───── Task inputs

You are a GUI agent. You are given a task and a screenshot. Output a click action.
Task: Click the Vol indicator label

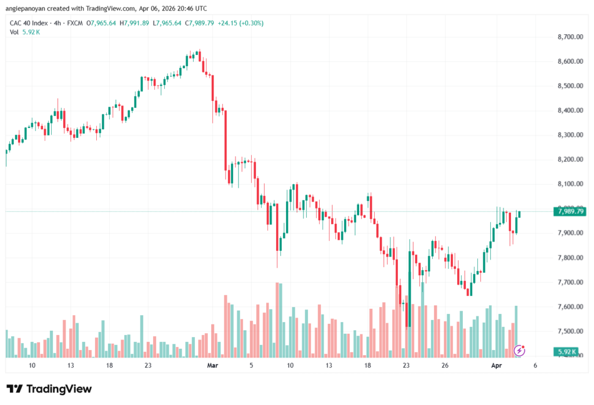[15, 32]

──────────
───── Task inputs

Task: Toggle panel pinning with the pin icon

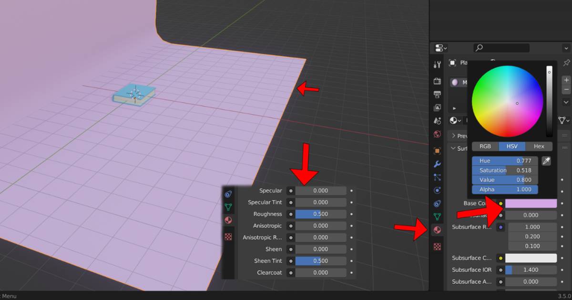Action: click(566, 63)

──────────
───── Task inputs

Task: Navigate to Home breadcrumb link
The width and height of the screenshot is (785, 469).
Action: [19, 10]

──────────

**Problem description**.
Write out everything from the line containing "Task: Navigate to Home breadcrumb link" down to the line containing "Action: [19, 10]", both included, shifting every coordinate in the answers by -103.

**Response to this task**.
Task: Navigate to Home breadcrumb link
The width and height of the screenshot is (785, 469).
Action: [-84, -93]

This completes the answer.